WHAT IS NEEDED: Your answer must be an exact copy of the lines from the one holding "Open Virtual machines from breadcrumb" through the last line of the entries below, with nothing added.
═══ DATA IN THIS EXERCISE ═══
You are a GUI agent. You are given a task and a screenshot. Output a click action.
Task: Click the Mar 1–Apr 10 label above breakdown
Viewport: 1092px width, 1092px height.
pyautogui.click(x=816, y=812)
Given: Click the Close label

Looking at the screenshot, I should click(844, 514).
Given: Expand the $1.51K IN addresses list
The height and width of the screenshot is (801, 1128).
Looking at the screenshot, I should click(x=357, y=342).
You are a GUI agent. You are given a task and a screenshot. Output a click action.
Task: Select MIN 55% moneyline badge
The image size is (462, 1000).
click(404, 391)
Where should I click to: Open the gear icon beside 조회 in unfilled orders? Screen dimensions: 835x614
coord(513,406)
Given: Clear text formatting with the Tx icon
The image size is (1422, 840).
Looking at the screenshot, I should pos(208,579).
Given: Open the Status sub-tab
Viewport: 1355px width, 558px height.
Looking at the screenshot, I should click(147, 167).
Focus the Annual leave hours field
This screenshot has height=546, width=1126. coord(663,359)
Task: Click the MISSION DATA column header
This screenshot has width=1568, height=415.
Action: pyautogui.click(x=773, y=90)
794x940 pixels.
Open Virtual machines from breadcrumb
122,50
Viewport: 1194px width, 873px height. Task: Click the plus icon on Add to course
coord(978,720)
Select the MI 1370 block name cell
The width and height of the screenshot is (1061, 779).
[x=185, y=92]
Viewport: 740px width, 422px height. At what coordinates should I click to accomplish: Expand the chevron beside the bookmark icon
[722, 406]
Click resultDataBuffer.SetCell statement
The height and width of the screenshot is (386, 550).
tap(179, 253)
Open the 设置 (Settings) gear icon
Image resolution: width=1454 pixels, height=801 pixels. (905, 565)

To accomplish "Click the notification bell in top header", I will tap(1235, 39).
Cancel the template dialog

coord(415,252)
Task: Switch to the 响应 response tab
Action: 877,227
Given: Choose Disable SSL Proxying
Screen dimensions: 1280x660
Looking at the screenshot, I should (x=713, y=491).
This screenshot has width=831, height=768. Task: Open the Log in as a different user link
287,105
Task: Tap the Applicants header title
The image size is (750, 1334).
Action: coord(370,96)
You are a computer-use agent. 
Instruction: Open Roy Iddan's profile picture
═══
OUTPUT OF THE EXERCISE:
Open Virtual machines from breadcrumb
122,50
Viewport: 1194px width, 873px height. Task: Click the plus icon on Add to course
coord(978,720)
Select the MI 1370 block name cell
The width and height of the screenshot is (1061, 779).
[x=185, y=92]
Viewport: 740px width, 422px height. At what coordinates should I click to accomplish: Expand the chevron beside the bookmark icon
[722, 406]
Click resultDataBuffer.SetCell statement
The height and width of the screenshot is (386, 550).
tap(179, 253)
Open the 设置 (Settings) gear icon
Image resolution: width=1454 pixels, height=801 pixels. (905, 565)

To accomplish "Click the notification bell in top header", I will tap(1235, 39).
Cancel the template dialog

coord(415,252)
Task: Switch to the 响应 response tab
Action: 877,227
Given: Choose Disable SSL Proxying
Screen dimensions: 1280x660
Looking at the screenshot, I should (x=713, y=491).
This screenshot has width=831, height=768. Task: Open the Log in as a different user link
287,105
Task: Tap the Applicants header title
The image size is (750, 1334).
Action: coord(370,96)
You are a computer-use agent. 
Instruction: Open Roy Iddan's profile picture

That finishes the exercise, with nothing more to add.